Bringing the message of service home to students

Students wore red, white and blue, and a group of parents, grandparents and siblings were honored as heroes.

More than a quarter of the students at East Side Elementary School in Edinburgh have a loved one who is a veteran, so the school puts a special emphasis into the annual Veterans Day program, organizers said.

“It’s important for students to realize what veterans do for us,” said Cole Zook, a fifth-grade teacher and organizer of the event.

The school is about four miles from Camp Atterbury, a military installation that has trained and deployed thousands of soldiers. Some of the students’ parents work at the post, Zook said.

In the annual Veterans Day program, the school took time to honor each branch of the armed services and recognize the sacrifices veterans make. Veterans of all ages, who fought in wars ranging from World War II to the Iraq War, were recognized.

“They go out and defend our freedoms, so we can be here today,” said Julie Perkins, a staff sergeant in the Marine Corps. Perkins was never in a war zone but sent other service members there.

She spoke to the students about why veterans, including their grandparents, parents and siblings, are heroes.

“They look like normal people, but they are heroes,” Perkins said.

STATED PROBLEM 1:
According to the article on the Veterans Day program, how far is East Side Elementary School from Camp Atterbury?
STATED PROBLEM 2:
Transcribe the portion of the article on the Veterans Day program starting with "Bringing the message" and going on through "post, Zook said.".

Pointing entries for text and elements:
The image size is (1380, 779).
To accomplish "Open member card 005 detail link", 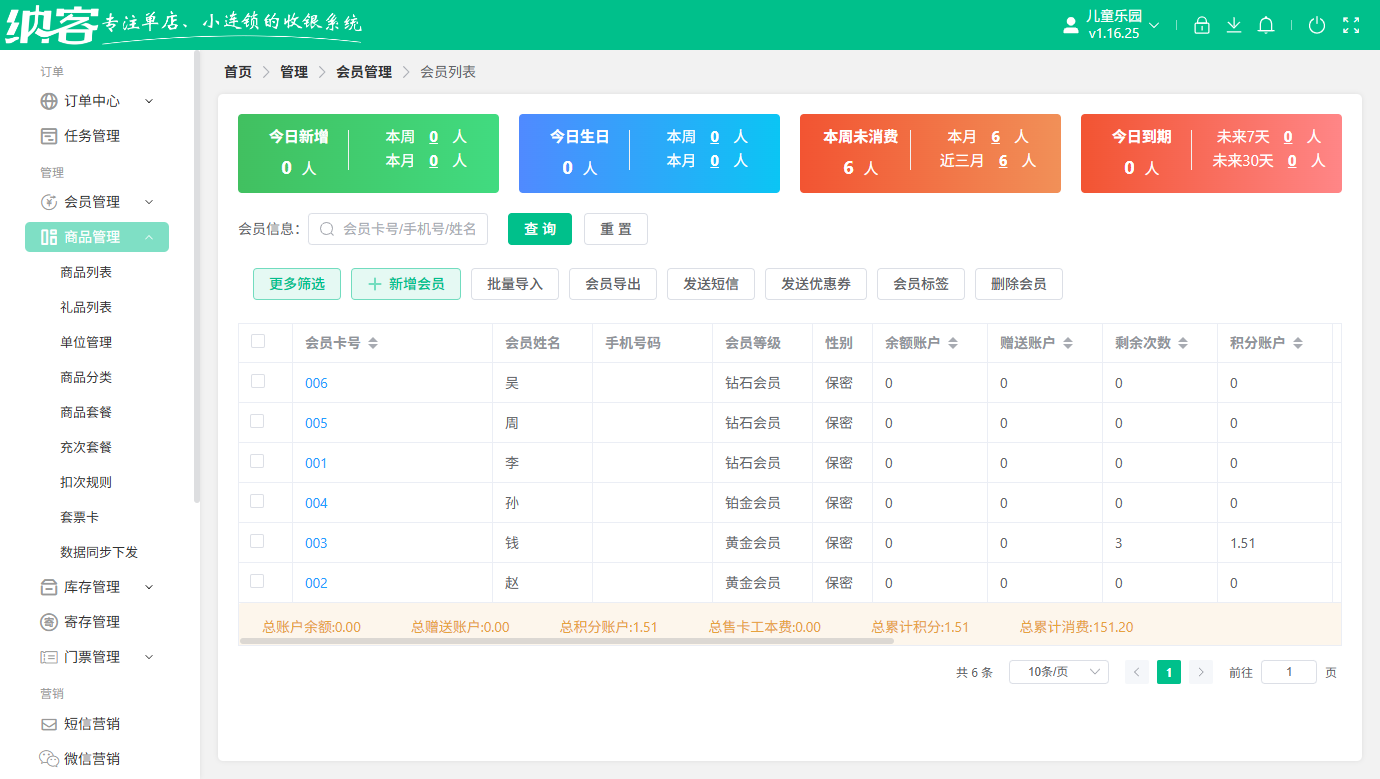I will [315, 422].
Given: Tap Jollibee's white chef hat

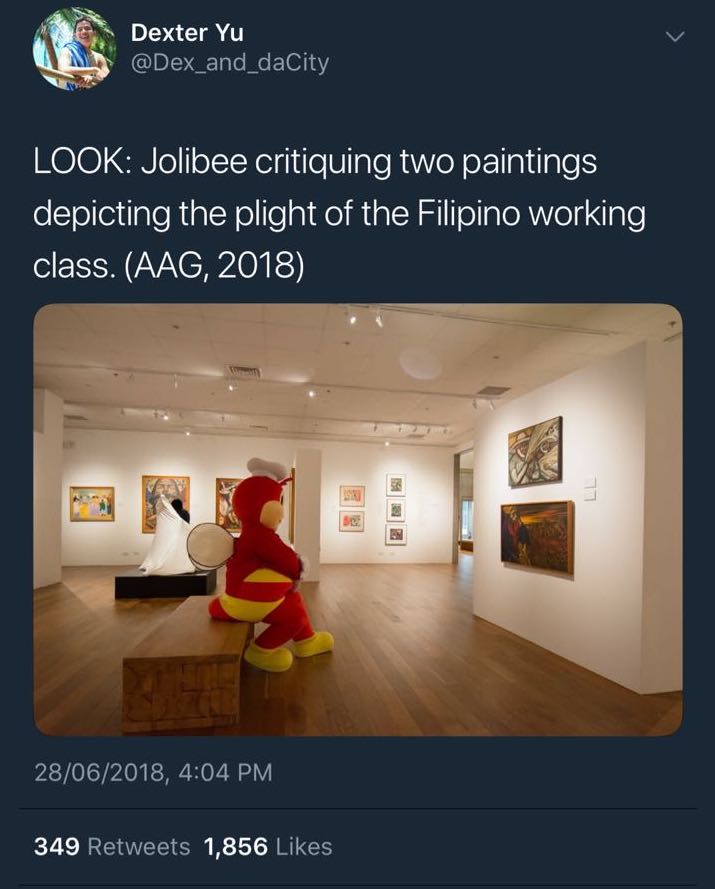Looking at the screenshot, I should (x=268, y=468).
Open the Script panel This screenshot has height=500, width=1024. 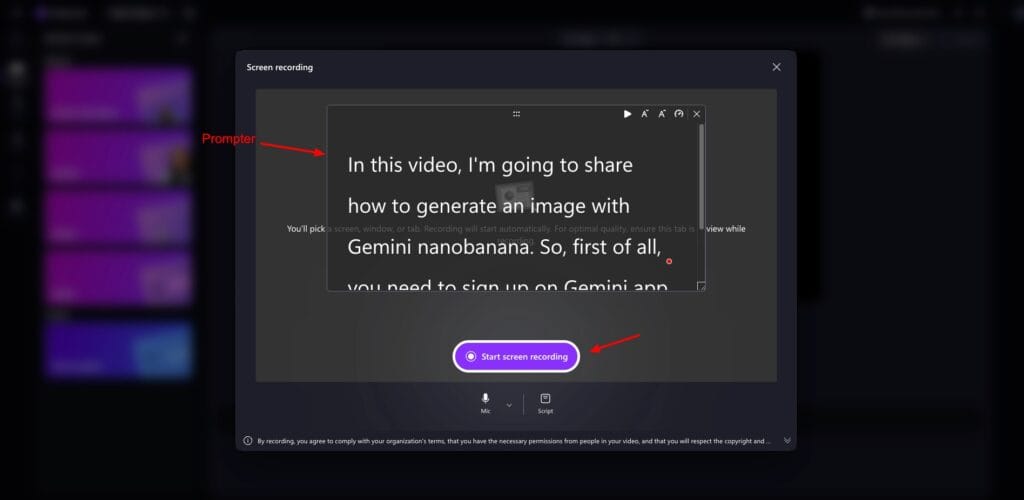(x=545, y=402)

FULL ANSWER 1:
About four miles.

FULL ANSWER 2:
Bringing the message of service home to students

Students wore red, white and blue, and a group of parents, grandparents and siblings were honored as heroes.

More than a quarter of the students at East Side Elementary School in Edinburgh have a loved one who is a veteran, so the school puts a special emphasis into the annual Veterans Day program, organizers said.

“It’s important for students to realize what veterans do for us,” said Cole Zook, a fifth-grade teacher and organizer of the event.

The school is about four miles from Camp Atterbury, a military installation that has trained and deployed thousands of soldiers. Some of the students’ parents work at the post, Zook said.